[Item-finding records]
— START —

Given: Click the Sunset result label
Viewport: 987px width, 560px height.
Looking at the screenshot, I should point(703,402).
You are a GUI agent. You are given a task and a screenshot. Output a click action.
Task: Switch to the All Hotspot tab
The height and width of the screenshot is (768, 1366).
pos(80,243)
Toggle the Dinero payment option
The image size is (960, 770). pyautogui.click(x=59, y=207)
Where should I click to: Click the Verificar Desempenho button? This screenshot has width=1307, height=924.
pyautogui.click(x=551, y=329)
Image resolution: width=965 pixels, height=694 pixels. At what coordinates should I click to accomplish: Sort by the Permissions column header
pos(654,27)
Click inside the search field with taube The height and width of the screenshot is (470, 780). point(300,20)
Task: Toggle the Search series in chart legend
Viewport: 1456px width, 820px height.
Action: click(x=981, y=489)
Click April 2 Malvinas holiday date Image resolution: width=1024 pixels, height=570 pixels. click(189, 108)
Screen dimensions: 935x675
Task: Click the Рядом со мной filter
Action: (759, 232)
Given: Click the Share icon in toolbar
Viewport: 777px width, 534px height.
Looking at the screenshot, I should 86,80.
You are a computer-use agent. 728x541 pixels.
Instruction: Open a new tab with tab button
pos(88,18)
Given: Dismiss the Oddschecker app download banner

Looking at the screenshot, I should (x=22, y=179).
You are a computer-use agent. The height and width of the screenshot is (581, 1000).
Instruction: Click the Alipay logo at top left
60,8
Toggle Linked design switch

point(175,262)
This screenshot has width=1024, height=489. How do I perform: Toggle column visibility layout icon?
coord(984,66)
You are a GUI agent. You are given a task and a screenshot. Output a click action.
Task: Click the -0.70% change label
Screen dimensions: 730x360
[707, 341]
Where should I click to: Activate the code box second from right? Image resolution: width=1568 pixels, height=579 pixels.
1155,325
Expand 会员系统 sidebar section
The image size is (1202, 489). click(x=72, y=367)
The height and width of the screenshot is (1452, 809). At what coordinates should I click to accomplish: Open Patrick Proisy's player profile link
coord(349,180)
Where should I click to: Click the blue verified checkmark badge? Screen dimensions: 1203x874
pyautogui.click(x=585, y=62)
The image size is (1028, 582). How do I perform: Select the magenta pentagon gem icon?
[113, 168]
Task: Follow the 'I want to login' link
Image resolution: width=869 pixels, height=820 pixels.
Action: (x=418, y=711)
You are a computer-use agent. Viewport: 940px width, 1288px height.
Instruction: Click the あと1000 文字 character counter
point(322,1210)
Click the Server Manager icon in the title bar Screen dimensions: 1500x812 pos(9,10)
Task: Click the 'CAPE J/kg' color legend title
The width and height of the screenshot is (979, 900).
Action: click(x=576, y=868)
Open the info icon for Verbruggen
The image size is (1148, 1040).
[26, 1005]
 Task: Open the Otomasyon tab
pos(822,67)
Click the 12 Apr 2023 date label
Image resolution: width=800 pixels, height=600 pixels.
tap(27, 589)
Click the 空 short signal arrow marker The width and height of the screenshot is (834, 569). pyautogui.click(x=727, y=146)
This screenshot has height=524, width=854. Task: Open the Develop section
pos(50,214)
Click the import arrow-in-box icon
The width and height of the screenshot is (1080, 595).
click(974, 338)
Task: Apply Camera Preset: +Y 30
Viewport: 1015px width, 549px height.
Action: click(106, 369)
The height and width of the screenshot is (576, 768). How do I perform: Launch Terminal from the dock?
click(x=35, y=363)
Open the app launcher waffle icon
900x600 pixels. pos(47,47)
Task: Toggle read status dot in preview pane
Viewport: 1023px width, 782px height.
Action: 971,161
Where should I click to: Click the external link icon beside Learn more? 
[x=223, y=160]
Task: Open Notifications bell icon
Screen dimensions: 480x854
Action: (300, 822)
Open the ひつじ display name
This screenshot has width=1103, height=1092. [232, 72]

— END —

■ **Task statement**:
Convert the records above, starting with the line containing "Task: Toggle read status dot in preview pane" and going on through the end of the records, into a two-column CSV with the headers instruction and response, one row per record. Put each field in double quotes and replace any line breaks inside a field with spaces.

■ **Result below**:
instruction,response
"Task: Toggle read status dot in preview pane Viewport: 1023px width, 782px height.","Action: 971,161"
"Where should I click to: Click the external link icon beside Learn more?","[x=223, y=160]"
"Task: Open Notifications bell icon Screen dimensions: 480x854","Action: (300, 822)"
"Open the ひつじ display name","This screenshot has width=1103, height=1092. [232, 72]"